* [About this exercise]: What lines in the entries hold the string "agent"? List them.

* [Data entries]:

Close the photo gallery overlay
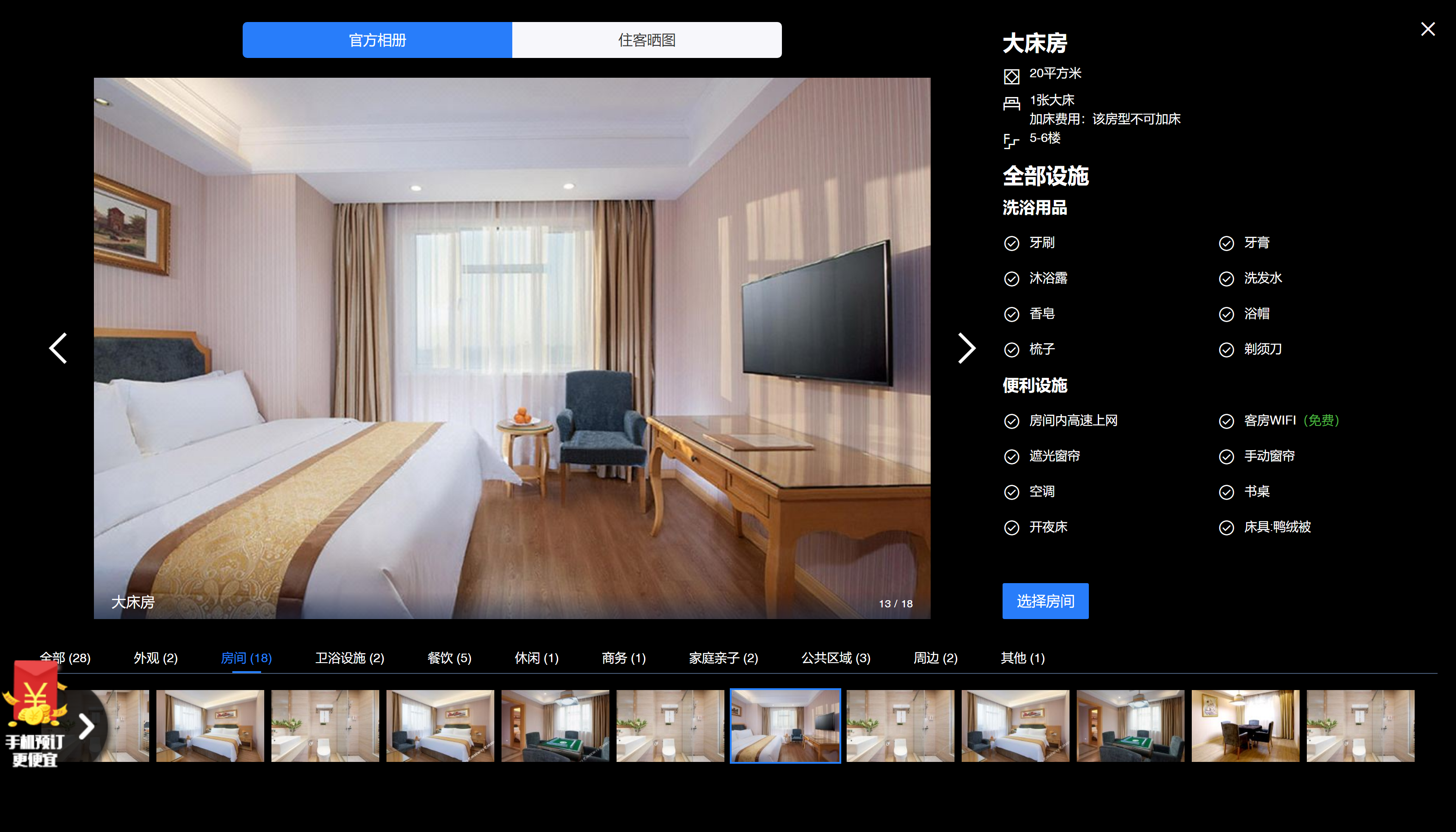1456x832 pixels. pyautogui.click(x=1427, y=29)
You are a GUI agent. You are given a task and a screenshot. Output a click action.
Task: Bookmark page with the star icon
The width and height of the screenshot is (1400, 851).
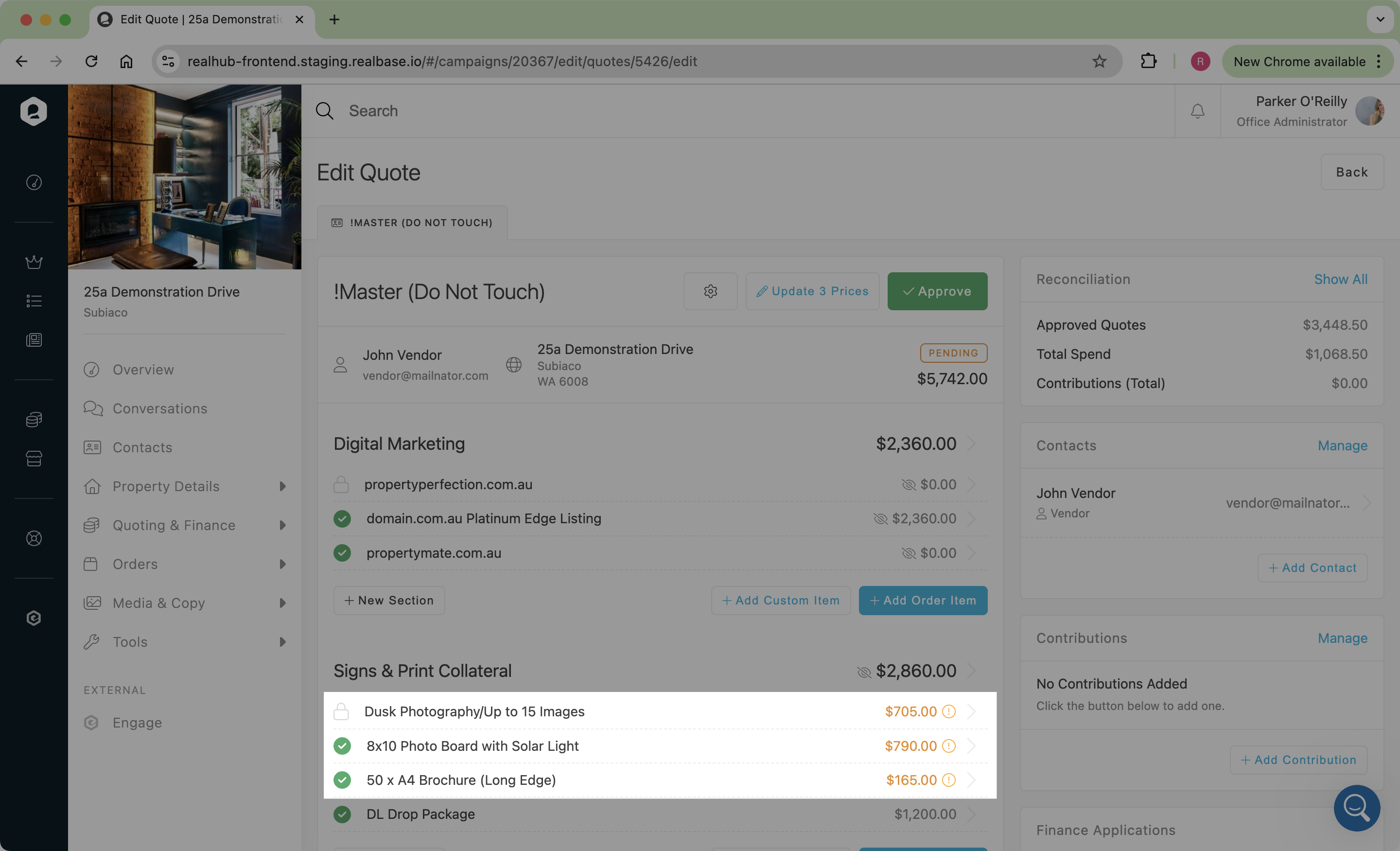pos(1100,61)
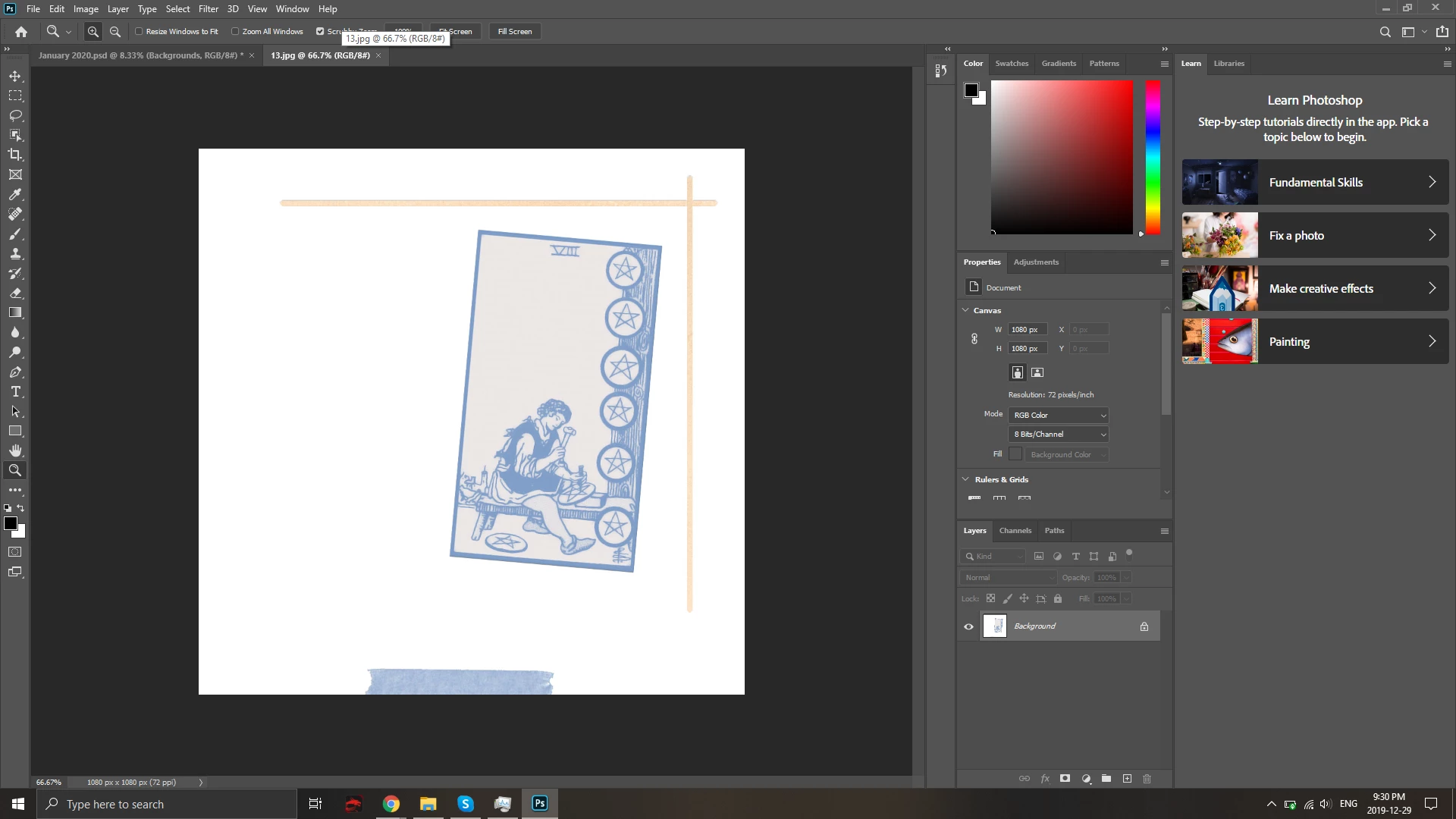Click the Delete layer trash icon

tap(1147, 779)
---
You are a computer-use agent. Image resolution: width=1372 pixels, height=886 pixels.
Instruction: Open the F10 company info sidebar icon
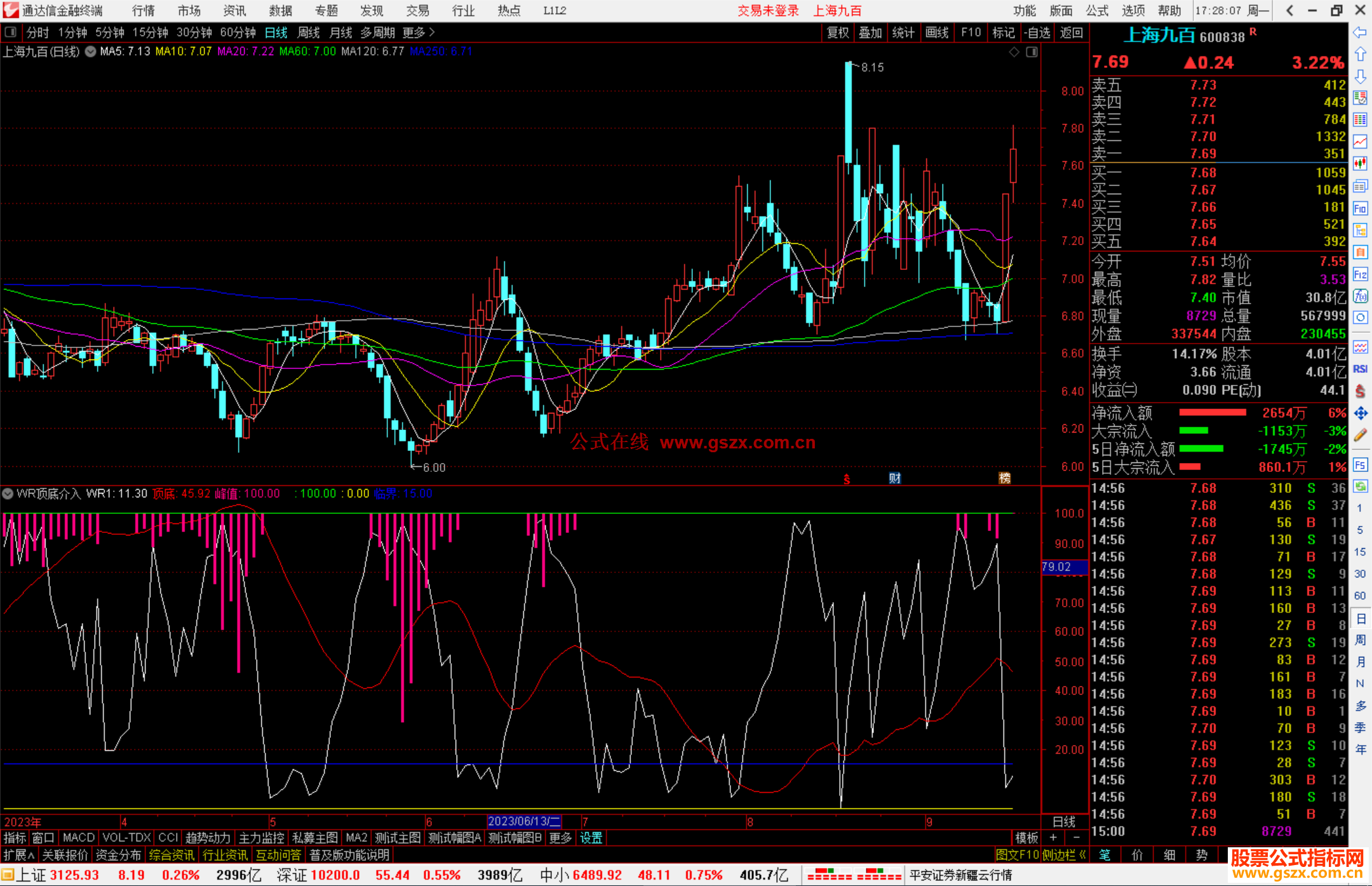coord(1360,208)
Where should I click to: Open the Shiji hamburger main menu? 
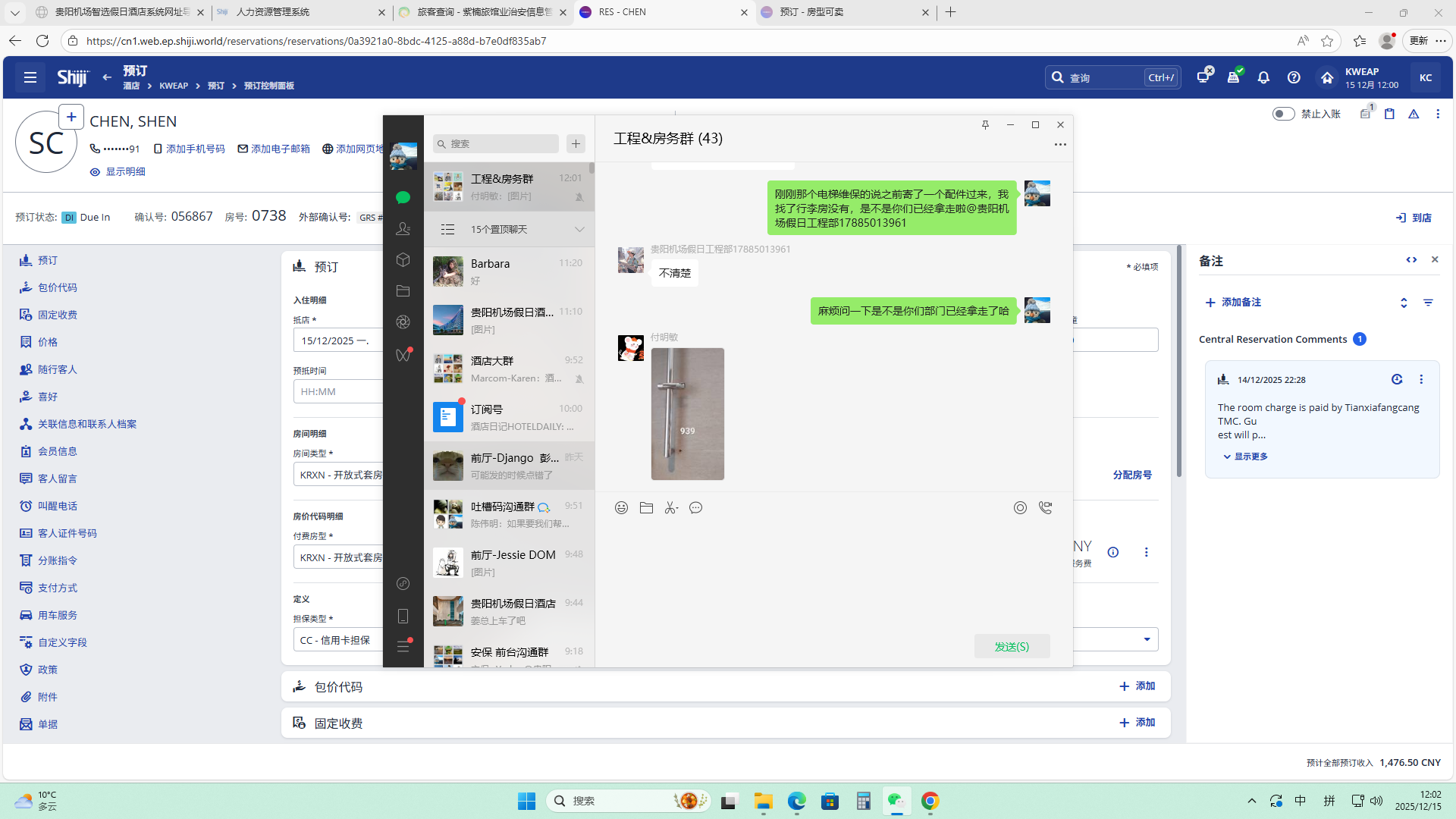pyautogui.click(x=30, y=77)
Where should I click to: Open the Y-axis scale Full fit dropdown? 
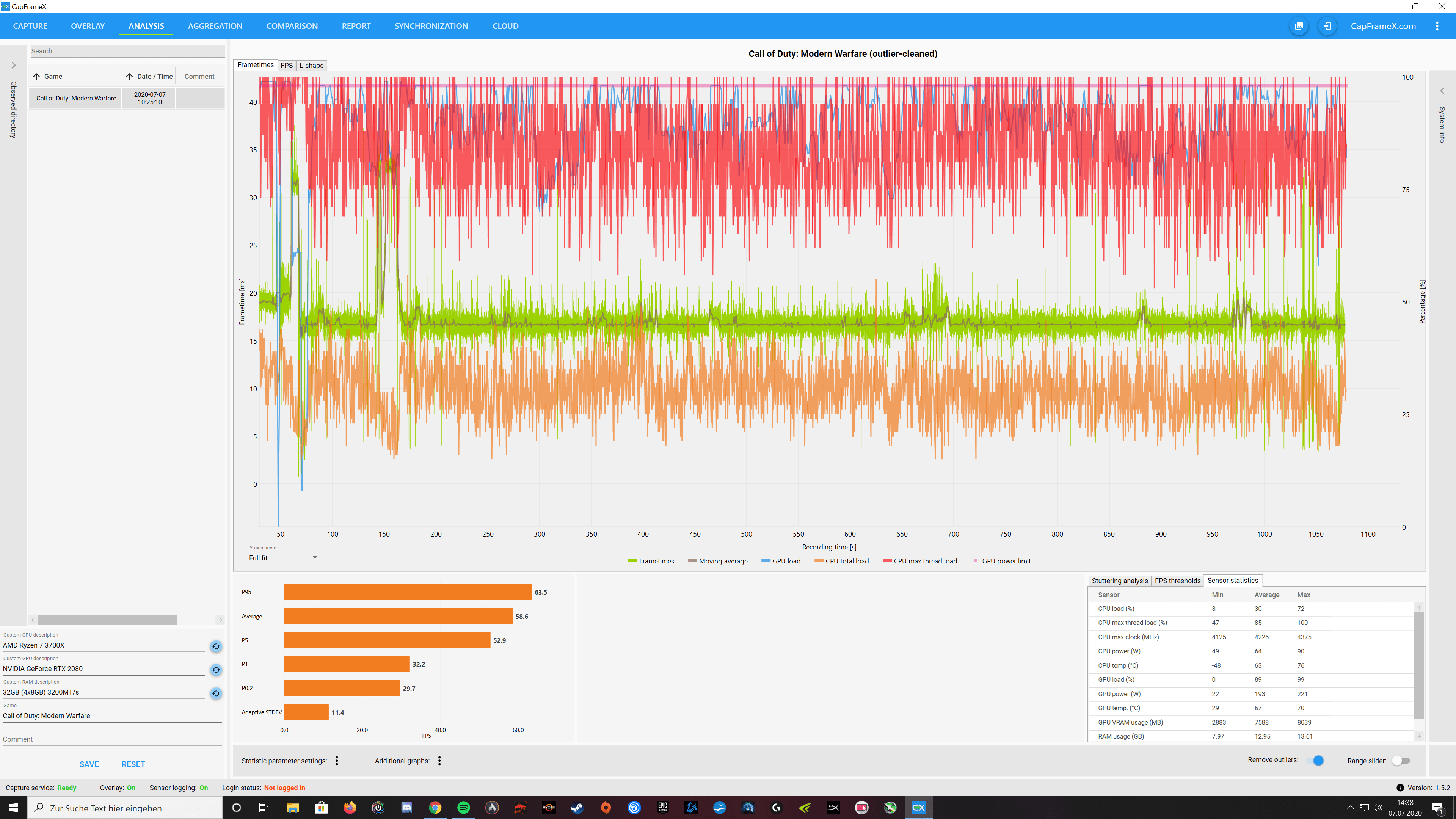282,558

* [Solution for this problem]:
You are a GUI agent. You are given a task and a screenshot. Output a click action.
You are a computer-use agent. Image resolution: width=1372 pixels, height=886 pixels.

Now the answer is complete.